Records from a dataset:

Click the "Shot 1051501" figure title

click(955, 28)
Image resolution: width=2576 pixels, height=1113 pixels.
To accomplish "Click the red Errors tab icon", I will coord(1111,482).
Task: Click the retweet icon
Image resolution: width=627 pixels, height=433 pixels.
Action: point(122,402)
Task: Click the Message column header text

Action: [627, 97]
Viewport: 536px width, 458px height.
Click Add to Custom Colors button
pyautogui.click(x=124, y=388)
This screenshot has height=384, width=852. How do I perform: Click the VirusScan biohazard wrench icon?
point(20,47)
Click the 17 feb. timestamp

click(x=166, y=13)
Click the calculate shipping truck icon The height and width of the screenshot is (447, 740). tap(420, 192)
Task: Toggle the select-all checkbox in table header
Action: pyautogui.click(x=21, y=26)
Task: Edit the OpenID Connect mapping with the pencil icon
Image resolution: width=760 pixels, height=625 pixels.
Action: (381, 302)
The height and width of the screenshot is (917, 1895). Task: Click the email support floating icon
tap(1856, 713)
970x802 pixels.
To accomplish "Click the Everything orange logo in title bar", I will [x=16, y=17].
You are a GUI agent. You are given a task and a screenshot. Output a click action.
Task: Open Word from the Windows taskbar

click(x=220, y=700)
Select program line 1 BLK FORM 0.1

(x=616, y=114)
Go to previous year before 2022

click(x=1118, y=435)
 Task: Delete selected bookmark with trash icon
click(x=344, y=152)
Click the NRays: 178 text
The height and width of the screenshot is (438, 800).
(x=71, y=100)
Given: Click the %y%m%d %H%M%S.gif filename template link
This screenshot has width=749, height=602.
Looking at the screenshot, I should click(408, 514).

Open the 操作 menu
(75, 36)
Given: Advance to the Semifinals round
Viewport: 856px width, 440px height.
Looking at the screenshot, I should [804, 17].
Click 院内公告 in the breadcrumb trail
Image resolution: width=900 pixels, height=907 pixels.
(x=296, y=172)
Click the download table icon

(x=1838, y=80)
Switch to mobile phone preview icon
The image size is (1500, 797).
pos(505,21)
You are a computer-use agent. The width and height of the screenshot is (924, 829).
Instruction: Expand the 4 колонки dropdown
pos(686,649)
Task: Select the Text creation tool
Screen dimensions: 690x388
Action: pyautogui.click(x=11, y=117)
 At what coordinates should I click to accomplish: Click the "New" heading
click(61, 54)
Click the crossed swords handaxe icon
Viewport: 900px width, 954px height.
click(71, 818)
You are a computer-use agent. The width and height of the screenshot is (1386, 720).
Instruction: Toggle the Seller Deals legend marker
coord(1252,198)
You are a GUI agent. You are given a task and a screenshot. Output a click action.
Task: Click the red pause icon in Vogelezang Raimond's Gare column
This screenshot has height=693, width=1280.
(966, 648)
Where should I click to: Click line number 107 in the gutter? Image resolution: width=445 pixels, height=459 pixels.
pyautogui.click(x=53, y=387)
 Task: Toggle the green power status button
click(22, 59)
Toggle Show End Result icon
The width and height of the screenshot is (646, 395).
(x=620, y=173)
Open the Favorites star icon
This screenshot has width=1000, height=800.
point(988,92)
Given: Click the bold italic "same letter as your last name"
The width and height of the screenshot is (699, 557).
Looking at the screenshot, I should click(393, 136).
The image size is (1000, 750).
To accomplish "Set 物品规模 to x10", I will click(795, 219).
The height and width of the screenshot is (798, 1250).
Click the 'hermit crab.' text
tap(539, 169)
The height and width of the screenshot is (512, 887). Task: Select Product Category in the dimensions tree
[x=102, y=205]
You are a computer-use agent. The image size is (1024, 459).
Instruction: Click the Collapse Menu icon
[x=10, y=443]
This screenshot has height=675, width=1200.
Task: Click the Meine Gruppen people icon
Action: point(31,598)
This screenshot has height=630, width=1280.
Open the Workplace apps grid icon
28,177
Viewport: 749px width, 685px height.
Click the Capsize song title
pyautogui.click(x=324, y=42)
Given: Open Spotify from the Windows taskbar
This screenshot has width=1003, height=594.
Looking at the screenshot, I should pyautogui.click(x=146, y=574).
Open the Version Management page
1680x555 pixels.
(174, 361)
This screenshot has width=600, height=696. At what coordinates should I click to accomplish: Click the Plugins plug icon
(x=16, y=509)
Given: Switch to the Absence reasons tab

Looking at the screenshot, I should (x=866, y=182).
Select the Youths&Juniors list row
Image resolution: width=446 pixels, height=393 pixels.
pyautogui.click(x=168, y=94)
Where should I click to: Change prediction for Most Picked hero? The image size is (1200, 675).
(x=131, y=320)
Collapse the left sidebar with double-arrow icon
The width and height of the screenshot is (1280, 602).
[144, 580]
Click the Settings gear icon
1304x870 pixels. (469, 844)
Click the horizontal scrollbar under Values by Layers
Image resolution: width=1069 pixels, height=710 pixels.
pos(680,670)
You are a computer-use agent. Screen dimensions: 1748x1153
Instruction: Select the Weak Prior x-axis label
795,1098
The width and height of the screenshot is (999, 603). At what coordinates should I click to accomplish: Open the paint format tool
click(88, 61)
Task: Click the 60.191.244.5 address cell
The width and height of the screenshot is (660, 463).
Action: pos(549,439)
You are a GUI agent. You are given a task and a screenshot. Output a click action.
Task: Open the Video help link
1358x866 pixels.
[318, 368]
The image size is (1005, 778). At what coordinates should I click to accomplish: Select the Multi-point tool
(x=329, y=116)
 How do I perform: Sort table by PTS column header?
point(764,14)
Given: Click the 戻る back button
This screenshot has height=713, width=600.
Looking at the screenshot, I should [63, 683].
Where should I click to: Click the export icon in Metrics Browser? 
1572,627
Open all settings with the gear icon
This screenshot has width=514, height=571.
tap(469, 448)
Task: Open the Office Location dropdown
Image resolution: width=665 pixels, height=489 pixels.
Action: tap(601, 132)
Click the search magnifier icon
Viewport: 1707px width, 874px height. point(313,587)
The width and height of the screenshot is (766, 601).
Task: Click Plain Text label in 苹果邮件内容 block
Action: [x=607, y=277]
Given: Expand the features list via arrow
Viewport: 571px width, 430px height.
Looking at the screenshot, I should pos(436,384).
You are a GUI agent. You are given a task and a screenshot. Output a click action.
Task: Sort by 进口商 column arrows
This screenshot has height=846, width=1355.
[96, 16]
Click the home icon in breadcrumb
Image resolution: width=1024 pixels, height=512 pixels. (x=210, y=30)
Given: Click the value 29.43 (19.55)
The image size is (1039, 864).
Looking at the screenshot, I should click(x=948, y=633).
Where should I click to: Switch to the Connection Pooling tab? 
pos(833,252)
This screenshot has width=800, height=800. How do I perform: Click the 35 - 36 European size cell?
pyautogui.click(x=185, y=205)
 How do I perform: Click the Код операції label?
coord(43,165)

### TASK TO COMPLETE
From the line that contains "Given: Expand the features list via arrow" to the last line of the data, write out each line exactly and add nothing.

### FINISHED EXERCISE
Given: Expand the features list via arrow
Viewport: 571px width, 430px height.
Looking at the screenshot, I should pos(436,384).
You are a GUI agent. You are given a task and a screenshot. Output a click action.
Task: Sort by 进口商 column arrows
This screenshot has height=846, width=1355.
[96, 16]
Click the home icon in breadcrumb
Image resolution: width=1024 pixels, height=512 pixels. (x=210, y=30)
Given: Click the value 29.43 (19.55)
The image size is (1039, 864).
Looking at the screenshot, I should click(x=948, y=633).
Where should I click to: Switch to the Connection Pooling tab? 
pos(833,252)
This screenshot has width=800, height=800. How do I perform: Click the 35 - 36 European size cell?
pyautogui.click(x=185, y=205)
 How do I perform: Click the Код операції label?
coord(43,165)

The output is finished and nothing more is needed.